冯牧早真后悔自己意乱情迷之时说出来那一番真话!“我没说过!”

“你说了。”

“我弄错了声母。”

“你跟小学语文老师之间有什么仇恨?”

就这样,两人共度的第一个夜晚,实现了传说中的“盖着被子纯聊天”。

也不知是什么时候睡着的,早上单鹰转醒,只觉得香软在侧,偏头一看,冯牧早面向他侧睡着,一头长发铺散在白色的枕头上,红唇微张,均匀地呼吸着,浓黑而密的睫毛微微上翘,时不时轻颤一下,像蝴蝶的振翅,又像仕女的黑羽扇。眉心一颗朱砂,为清纯睡颜增添一抹艳气。他凝视着她的睡颜,有些入神,伸出手去,将她拥入怀里,像呵护一件珍宝一样轻轻抚摸着她的头发,女性身体的幽香萦绕鼻间,但此时他对她暂没有欲念,只有满满的怜爱。
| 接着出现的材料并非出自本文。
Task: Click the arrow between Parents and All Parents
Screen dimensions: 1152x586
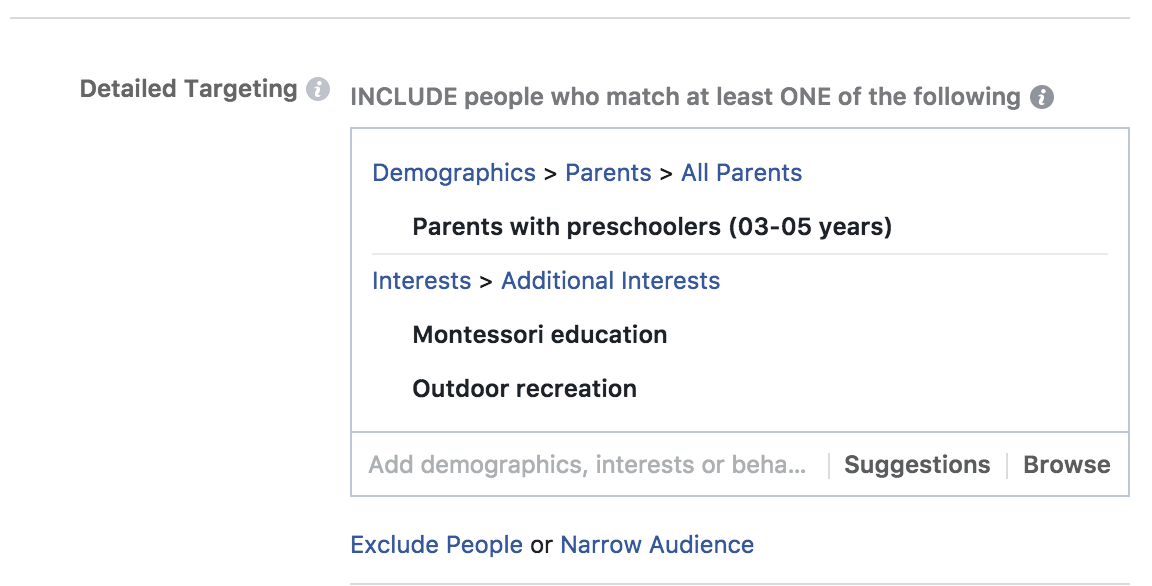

一会儿后,她发出几声不情愿的轻哼,翻来覆去好几下,这儿挠挠,那儿挠挠,迷蒙地睁开眼,含糊不清地嘀咕着:“唔…换回来了…早上了?”

单鹰把她抱回来,再次搂紧。

冯牧早的脸靠在他胸口,顺势也搂着他,想起昨晚,不禁发笑,笑得肩膀一个劲儿抖动,最后憋不住哈哈大笑起来,“我们…我们真是太搞笑了!哪有我们这样的?两次…两次半途而废。你说,我们以后会不会每次都…”

他捂住她的嘴。

“哎呀,不说不说。”她其实也不愿意再发生这种事。